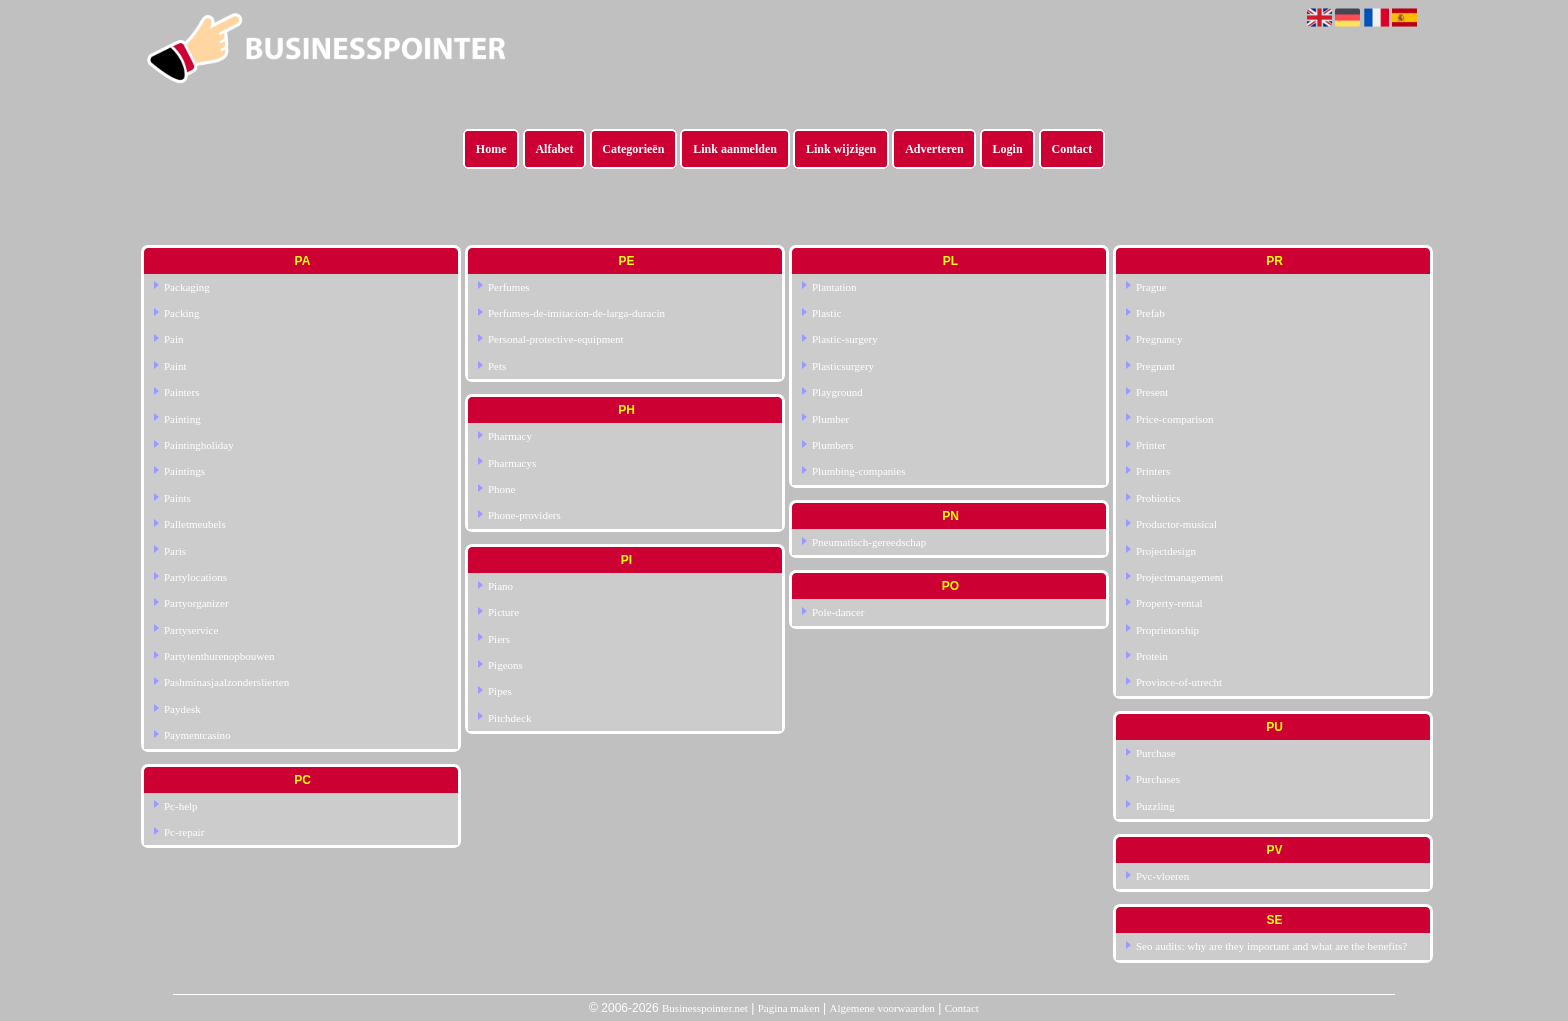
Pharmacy (510, 436)
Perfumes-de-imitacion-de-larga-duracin (576, 313)
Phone (502, 489)
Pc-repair (184, 832)
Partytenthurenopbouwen (219, 656)
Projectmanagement (1179, 577)
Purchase (1156, 753)
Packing (181, 313)
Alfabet (554, 149)
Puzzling (1155, 806)
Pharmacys (512, 463)
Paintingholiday (199, 445)
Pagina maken (789, 1008)
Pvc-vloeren (1162, 876)
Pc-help (181, 806)
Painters (181, 392)
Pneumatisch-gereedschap (869, 542)
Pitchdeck (509, 718)
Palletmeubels (195, 524)
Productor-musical (1176, 524)
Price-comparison (1175, 419)
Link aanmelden (735, 149)
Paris (175, 551)
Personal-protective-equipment (556, 339)
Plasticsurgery (843, 366)
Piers (499, 639)
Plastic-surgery (845, 339)
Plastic (826, 313)
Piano (500, 586)
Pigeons (505, 665)
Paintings (184, 471)
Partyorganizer (196, 603)
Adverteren (934, 149)
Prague (1151, 287)
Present (1152, 392)
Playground (837, 392)
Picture (503, 612)
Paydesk (182, 709)
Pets (497, 366)
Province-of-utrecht (1179, 682)
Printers (1153, 471)
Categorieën (633, 149)
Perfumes (509, 287)
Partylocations (195, 577)
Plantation (834, 287)
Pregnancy (1159, 339)
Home (491, 149)
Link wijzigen (841, 149)
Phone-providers (524, 515)
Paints (177, 498)
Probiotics (1158, 498)
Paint (175, 366)
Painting (182, 419)
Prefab (1150, 313)
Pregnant (1155, 366)
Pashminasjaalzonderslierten (226, 682)
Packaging (187, 287)
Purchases (1158, 779)
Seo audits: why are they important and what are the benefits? (1271, 946)
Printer (1151, 445)
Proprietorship (1167, 630)
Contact (1072, 149)
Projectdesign (1166, 551)
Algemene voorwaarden (881, 1008)
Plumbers (833, 445)
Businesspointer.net (705, 1008)
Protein (1152, 656)
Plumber (830, 419)
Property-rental (1169, 603)
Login (1008, 149)
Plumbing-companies (859, 471)
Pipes (500, 691)
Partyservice (191, 630)
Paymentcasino (197, 735)
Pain (174, 339)
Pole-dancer (838, 612)
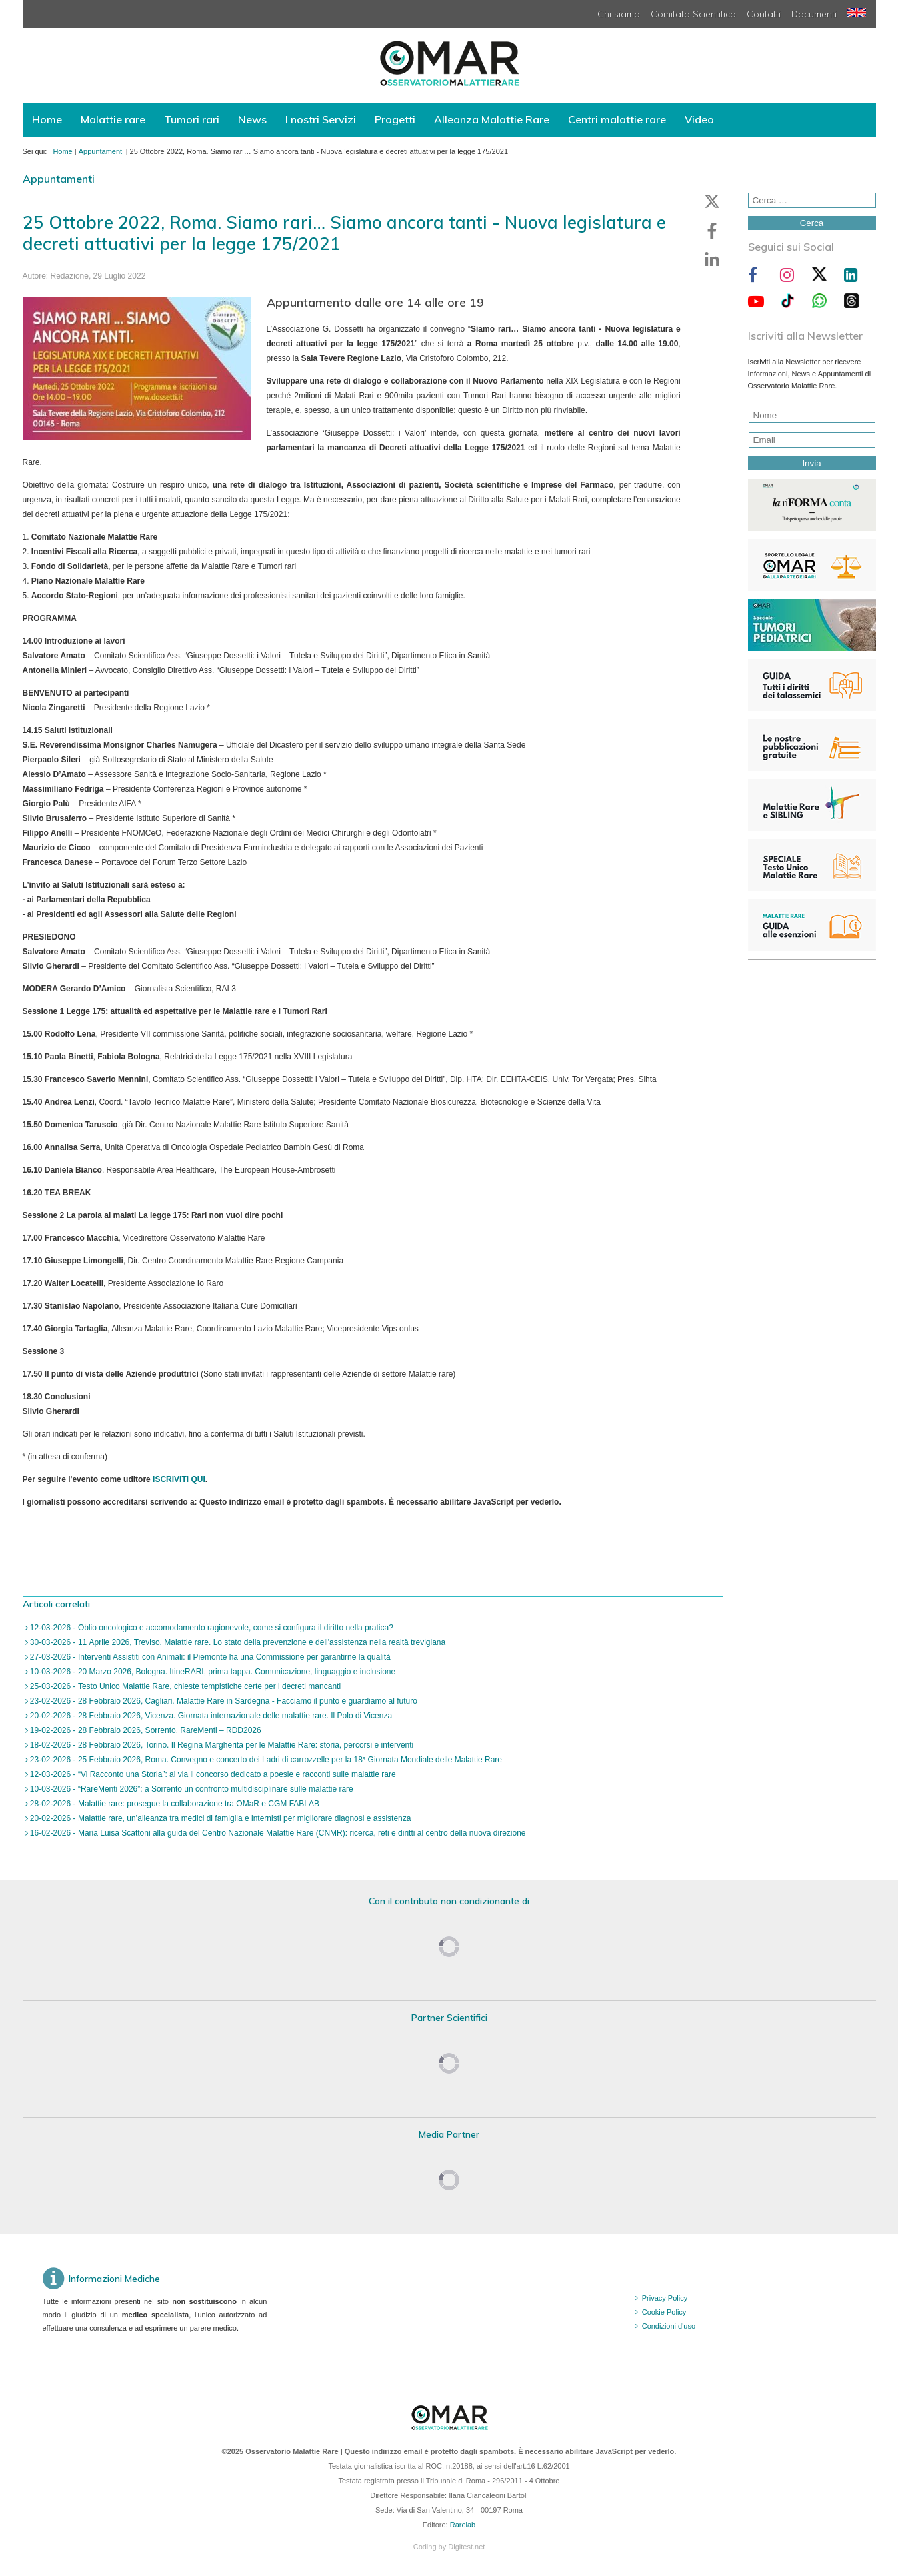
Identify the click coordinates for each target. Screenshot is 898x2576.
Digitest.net (466, 2547)
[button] (712, 201)
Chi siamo (618, 14)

§ §

• _Goal of the exercise_: Taking the line with "Pashminasjaalzonderslierten (226, 682)" as the first and the line with "Pipes (500, 691)" as the last, retype that stretch of the data above exactly, with no other lines.

• _Solution to the problem_:
Pashminasjaalzonderslierten (226, 682)
Packaging (187, 287)
Purchases (1158, 779)
Seo audits: why are they important and what are the benefits? (1271, 946)
Printer (1151, 445)
Proprietorship (1167, 630)
Contact (1072, 149)
Projectdesign (1166, 551)
Algemene voorwaarden (881, 1008)
Plumbers (833, 445)
Businesspointer.net (705, 1008)
Protein (1152, 656)
Plumber (830, 419)
Property-rental (1169, 603)
Login (1008, 149)
Plumbing-companies (859, 471)
Pipes (500, 691)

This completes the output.